/---

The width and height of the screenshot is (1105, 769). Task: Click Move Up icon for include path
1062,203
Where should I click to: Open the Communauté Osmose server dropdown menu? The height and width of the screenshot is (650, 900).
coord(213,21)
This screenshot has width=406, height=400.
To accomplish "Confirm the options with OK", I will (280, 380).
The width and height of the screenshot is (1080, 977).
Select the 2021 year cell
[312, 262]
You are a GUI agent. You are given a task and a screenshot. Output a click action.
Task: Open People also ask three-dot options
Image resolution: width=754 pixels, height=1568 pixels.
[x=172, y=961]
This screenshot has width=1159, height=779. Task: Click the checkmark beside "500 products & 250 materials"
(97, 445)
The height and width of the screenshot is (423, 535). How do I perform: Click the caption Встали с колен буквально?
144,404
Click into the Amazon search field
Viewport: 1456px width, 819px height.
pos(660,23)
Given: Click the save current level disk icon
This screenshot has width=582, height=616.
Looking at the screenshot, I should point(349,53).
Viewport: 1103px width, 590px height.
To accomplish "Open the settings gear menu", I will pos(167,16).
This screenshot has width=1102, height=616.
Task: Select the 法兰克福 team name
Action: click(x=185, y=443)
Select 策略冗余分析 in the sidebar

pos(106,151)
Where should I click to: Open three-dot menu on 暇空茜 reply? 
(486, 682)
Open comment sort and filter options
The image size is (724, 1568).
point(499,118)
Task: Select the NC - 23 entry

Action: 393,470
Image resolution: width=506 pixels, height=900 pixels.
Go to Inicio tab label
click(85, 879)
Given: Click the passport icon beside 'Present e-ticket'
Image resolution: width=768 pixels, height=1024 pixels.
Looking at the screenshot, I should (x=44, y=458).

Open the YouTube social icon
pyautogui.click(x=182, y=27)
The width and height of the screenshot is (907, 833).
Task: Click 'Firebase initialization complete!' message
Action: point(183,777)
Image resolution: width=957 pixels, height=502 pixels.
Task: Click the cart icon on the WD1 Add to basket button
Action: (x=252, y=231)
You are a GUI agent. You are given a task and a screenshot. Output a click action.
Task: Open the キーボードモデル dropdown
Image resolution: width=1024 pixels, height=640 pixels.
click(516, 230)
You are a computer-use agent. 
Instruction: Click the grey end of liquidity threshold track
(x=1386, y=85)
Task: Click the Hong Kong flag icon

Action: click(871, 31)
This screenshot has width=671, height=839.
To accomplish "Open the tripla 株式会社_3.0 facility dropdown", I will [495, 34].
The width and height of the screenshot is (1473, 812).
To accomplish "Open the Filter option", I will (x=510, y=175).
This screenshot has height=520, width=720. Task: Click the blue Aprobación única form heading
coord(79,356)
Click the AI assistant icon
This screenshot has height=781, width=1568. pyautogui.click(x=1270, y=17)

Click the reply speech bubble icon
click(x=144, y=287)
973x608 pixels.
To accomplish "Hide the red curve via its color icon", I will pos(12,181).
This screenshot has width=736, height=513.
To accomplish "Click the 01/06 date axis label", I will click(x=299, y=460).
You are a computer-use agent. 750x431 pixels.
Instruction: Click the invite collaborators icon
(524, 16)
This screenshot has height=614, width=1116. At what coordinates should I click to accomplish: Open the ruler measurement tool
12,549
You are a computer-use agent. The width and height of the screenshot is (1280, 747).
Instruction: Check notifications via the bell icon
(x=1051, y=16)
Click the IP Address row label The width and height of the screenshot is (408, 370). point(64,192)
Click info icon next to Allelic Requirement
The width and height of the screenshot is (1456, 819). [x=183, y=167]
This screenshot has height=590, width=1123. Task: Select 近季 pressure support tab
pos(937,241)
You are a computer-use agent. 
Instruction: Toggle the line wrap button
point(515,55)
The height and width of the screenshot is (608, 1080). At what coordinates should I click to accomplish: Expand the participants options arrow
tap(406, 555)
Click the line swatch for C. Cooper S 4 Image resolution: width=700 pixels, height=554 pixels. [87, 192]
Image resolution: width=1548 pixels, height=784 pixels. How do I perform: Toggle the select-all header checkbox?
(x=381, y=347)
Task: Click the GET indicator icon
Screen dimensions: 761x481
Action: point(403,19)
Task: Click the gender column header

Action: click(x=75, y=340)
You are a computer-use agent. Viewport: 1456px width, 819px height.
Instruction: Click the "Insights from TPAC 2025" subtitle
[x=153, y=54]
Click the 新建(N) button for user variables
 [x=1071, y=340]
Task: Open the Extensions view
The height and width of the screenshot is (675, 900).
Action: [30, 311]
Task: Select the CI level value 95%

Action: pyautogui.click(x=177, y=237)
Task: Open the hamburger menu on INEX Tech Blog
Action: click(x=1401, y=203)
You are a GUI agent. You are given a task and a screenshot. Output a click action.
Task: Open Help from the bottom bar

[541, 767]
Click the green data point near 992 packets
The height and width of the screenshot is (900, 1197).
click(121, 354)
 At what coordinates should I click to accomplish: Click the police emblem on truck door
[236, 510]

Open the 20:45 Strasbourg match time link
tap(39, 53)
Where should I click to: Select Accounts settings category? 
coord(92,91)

\---

*REQUIRED WORK*.
Set down precisely the lines above between the line holding "This screenshot has height=520, width=720." and the line holding "Click the line", inclusive, and nothing beyond them.

*YOUR SOLUTION*.
This screenshot has height=520, width=720. Task: Click the blue Aprobación única form heading
coord(79,356)
Click the AI assistant icon
This screenshot has height=781, width=1568. pyautogui.click(x=1270, y=17)

Click the reply speech bubble icon
click(x=144, y=287)
973x608 pixels.
To accomplish "Hide the red curve via its color icon", I will pos(12,181).
This screenshot has width=736, height=513.
To accomplish "Click the 01/06 date axis label", I will click(x=299, y=460).
You are a computer-use agent. 750x431 pixels.
Instruction: Click the invite collaborators icon
(524, 16)
This screenshot has height=614, width=1116. At what coordinates should I click to accomplish: Open the ruler measurement tool
12,549
You are a computer-use agent. The width and height of the screenshot is (1280, 747).
Instruction: Check notifications via the bell icon
(x=1051, y=16)
Click the IP Address row label The width and height of the screenshot is (408, 370). point(64,192)
Click info icon next to Allelic Requirement
The width and height of the screenshot is (1456, 819). [x=183, y=167]
This screenshot has height=590, width=1123. Task: Select 近季 pressure support tab
pos(937,241)
You are a computer-use agent. 
Instruction: Toggle the line wrap button
point(515,55)
The height and width of the screenshot is (608, 1080). At what coordinates should I click to accomplish: Expand the participants options arrow
tap(406, 555)
Click the line swatch for C. Cooper S 4 Image resolution: width=700 pixels, height=554 pixels. [87, 192]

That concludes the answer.